SPF Sexual Crime Infographic

What is Sexual Crime?

In Singapore, sexual offences include, but are not limited to, the following:

  1. Rape;
  2. Sexual assault involving penetration;
  3. Sexual penetration of a minor;
  4. Sexual grooming of a minor;
  5. Sexual abuse and exploitation of a child or young person;
  6. Procurement of sexual activity with a person with mental disability;
  7. Outrage of modesty.

What should I do if I am a victim of sexual crime?

Sexual crime can happen to anyone. Sexual crime is never the fault of the victim.

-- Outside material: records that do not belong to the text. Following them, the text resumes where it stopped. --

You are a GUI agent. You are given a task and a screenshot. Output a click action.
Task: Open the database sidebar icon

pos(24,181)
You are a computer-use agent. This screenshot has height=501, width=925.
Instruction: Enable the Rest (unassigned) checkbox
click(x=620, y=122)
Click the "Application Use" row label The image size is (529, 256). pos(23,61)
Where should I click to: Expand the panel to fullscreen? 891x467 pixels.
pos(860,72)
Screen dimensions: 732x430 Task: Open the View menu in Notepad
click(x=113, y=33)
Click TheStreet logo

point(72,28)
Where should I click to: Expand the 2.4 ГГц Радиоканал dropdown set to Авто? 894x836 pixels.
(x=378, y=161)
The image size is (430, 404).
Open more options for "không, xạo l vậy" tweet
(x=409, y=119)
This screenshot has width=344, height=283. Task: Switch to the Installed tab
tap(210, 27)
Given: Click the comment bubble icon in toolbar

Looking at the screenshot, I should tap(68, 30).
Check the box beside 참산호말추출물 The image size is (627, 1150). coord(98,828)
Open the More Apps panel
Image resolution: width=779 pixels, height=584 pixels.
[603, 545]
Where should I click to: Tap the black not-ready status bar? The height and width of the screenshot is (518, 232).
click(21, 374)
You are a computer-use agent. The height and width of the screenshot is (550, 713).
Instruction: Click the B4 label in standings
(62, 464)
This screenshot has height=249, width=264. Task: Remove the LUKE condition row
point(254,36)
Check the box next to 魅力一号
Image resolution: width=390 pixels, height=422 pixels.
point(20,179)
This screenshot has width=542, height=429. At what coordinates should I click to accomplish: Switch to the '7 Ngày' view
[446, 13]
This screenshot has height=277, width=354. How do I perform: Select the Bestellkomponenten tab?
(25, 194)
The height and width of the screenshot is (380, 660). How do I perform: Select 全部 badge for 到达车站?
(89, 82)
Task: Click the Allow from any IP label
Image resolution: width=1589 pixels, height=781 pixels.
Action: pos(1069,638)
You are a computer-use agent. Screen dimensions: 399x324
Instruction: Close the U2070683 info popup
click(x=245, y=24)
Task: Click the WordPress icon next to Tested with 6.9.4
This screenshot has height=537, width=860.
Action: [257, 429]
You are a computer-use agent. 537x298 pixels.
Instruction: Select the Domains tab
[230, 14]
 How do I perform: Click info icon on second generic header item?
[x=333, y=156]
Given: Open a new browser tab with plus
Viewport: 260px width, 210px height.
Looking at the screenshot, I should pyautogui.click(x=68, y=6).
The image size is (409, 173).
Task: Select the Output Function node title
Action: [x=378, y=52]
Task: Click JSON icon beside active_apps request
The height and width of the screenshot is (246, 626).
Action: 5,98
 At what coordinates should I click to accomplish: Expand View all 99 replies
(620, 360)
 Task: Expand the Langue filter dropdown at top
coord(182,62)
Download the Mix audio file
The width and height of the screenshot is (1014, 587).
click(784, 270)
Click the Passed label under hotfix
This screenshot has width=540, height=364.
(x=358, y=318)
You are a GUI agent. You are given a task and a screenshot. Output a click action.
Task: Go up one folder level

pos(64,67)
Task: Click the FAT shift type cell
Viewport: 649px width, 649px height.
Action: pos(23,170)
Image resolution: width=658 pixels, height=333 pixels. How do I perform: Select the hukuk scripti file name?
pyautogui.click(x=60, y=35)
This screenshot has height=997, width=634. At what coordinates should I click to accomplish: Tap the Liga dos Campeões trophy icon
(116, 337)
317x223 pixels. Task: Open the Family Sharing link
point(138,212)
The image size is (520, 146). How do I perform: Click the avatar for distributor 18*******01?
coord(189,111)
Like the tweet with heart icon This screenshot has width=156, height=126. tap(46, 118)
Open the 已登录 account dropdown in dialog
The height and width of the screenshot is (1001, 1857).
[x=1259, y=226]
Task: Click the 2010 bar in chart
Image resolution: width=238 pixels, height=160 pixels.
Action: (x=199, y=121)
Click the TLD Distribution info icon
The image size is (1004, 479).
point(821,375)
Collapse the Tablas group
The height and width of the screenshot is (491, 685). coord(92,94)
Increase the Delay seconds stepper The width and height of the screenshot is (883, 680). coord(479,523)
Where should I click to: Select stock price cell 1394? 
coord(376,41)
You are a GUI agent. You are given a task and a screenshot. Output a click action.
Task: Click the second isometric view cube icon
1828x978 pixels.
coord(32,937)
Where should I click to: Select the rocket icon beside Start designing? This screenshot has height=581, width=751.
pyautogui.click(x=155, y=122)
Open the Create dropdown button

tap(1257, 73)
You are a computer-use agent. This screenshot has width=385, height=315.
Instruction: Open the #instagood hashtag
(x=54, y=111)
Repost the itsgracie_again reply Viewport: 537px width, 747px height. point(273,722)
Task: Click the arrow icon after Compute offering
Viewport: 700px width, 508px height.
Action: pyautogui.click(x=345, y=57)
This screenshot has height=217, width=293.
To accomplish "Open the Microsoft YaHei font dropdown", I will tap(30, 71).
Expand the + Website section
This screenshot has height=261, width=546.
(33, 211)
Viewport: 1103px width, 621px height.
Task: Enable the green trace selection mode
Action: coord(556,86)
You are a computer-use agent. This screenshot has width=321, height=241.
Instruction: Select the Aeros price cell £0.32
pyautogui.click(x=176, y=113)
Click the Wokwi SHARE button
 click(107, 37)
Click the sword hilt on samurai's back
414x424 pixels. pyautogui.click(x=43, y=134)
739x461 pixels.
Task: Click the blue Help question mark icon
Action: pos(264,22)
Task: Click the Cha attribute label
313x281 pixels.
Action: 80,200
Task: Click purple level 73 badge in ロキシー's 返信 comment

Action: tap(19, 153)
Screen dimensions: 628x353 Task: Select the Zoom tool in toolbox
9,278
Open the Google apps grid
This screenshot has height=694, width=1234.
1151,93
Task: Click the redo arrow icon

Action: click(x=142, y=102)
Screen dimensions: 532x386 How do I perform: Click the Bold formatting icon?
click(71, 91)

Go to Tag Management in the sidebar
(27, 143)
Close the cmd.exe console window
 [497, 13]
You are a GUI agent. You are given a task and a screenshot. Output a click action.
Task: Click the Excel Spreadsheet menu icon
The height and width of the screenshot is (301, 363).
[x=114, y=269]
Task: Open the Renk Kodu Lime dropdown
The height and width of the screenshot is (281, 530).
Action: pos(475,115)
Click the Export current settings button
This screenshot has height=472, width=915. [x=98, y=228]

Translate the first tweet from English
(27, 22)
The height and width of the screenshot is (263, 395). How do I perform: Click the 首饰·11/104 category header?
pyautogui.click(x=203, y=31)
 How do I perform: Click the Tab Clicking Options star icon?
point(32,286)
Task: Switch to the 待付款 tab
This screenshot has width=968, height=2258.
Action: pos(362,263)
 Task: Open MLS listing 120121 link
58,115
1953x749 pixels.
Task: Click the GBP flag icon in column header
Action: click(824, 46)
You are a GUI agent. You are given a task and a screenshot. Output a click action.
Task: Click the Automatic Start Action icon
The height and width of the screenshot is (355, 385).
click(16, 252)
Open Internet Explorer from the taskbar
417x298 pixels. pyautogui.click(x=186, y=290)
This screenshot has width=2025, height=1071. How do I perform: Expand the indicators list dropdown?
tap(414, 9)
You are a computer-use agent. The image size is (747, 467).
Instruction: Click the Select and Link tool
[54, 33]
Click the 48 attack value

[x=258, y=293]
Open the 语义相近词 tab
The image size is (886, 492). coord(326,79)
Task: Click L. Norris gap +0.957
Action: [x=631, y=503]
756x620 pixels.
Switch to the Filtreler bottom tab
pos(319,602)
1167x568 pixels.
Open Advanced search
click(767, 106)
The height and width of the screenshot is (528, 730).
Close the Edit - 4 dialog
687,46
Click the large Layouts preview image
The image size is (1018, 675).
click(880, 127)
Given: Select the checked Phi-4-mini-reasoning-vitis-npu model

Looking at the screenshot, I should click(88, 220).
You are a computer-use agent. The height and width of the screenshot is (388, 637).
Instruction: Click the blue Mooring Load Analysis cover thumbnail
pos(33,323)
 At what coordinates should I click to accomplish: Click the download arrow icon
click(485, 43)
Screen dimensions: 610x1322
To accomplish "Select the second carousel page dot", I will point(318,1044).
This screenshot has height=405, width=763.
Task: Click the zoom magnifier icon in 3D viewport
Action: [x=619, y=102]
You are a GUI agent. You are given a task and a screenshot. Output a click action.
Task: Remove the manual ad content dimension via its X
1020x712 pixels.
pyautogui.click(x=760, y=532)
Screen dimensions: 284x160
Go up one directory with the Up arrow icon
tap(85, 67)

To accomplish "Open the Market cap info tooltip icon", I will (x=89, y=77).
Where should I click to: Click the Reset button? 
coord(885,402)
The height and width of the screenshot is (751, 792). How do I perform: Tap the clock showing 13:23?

Call 999 if you require immediate assistance from the Police, or visit the nearest Neighbourhood Police Centre (NPC) to speak to a police officer. We are available to assist and help you at any time of the day. 

The Police take all reports of sexual crime seriously. If you are a victim of sexual crime or know of someone who is, report the matter to the Police. You may report the matter regardless of when it happened. Doing so as soon as possible can help preserve evidence. The information you provide the Police could help bring a criminal to justice and prevent further sexual assault against other victims.

Victims may feel apprehensive about lodging a police report. Please be assured that the Police will do our best to investigate your case and to assist you. We encourage you to report it early as this will allow the Police to secure evidence that might otherwise dissipate over time.

You may also call the National Anti-Violence and Sexual Harassment Helpline (NAVH) at 1800-777-0000 to get advice. The NAVH is a dedicated 24-hour helpline operated by the Ministry of Social and Family Development (MSF) for reporting of violence or abuse, including sexual violence and sexual harassment, in a familial or non-familial setting. The NAVH aims to make it easier for victims of violence and abuse, members of the public or professionals to seek help or make a report, by consolidating the services provided by various existing helplines into a single helpline.

How do the Police investigate sexual crime?

The Police adopt a victim-centric approach in our investigation process, which includes i) receiving a report, ii) conducting interviews and statement recording, iii) gathering of evidence, and iv) referring the case to the Attorney-General's Chambers for review on the appropriate outcome. There are also measures to support victims during the investigation process and during prosecution if the perpetrator is prosecuted and the victim is required to testify in court.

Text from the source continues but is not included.